**What you are asked to do:**
Copy out the rows below exactly as they appear, starting at the line that contains "Where should I click to: Click" and ending with the line that contains "will click(x=1228, y=466).", both included.

++++ Information shown ++++

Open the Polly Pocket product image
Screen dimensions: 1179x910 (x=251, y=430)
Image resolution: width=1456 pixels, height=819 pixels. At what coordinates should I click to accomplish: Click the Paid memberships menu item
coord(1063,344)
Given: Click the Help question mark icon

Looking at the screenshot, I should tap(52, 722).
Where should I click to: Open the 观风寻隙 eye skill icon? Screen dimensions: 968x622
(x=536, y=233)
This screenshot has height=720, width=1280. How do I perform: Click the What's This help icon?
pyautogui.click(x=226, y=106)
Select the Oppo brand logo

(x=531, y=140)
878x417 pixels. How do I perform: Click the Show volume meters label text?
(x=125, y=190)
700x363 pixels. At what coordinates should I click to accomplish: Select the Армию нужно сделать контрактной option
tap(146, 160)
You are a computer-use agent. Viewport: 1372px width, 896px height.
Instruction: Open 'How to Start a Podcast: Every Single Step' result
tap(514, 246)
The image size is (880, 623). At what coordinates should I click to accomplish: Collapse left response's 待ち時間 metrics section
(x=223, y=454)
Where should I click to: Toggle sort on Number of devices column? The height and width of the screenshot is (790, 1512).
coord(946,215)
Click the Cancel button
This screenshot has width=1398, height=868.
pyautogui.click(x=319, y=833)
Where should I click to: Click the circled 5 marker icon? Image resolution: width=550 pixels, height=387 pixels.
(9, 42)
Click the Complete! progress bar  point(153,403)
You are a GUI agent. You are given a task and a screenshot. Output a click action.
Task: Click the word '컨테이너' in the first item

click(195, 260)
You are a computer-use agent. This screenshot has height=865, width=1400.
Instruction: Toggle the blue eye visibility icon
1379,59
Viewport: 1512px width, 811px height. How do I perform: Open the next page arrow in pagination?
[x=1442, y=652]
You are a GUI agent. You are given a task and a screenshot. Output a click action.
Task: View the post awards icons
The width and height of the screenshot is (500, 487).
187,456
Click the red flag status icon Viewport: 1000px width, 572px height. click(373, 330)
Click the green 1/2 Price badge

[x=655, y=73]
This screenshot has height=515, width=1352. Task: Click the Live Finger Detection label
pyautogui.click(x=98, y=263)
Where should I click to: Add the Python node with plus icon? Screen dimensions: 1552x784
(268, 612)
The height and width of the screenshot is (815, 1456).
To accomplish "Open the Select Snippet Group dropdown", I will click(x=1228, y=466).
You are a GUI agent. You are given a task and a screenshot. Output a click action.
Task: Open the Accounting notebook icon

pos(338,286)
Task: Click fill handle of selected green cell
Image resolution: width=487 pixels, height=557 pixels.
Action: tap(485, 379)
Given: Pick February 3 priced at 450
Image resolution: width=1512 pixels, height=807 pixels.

++++

**Answer for this exercise:**
Where should I click to: Click the circled 5 marker icon? Image resolution: width=550 pixels, height=387 pixels.
(9, 42)
Click the Complete! progress bar  point(153,403)
You are a GUI agent. You are given a task and a screenshot. Output a click action.
Task: Click the word '컨테이너' in the first item

click(195, 260)
You are a computer-use agent. This screenshot has height=865, width=1400.
Instruction: Toggle the blue eye visibility icon
1379,59
Viewport: 1512px width, 811px height. How do I perform: Open the next page arrow in pagination?
[x=1442, y=652]
You are a GUI agent. You are given a task and a screenshot. Output a click action.
Task: View the post awards icons
The width and height of the screenshot is (500, 487).
187,456
Click the red flag status icon Viewport: 1000px width, 572px height. click(373, 330)
Click the green 1/2 Price badge

[x=655, y=73]
This screenshot has height=515, width=1352. Task: Click the Live Finger Detection label
pyautogui.click(x=98, y=263)
Where should I click to: Add the Python node with plus icon? Screen dimensions: 1552x784
(268, 612)
The height and width of the screenshot is (815, 1456).
To accomplish "Open the Select Snippet Group dropdown", I will click(x=1228, y=466).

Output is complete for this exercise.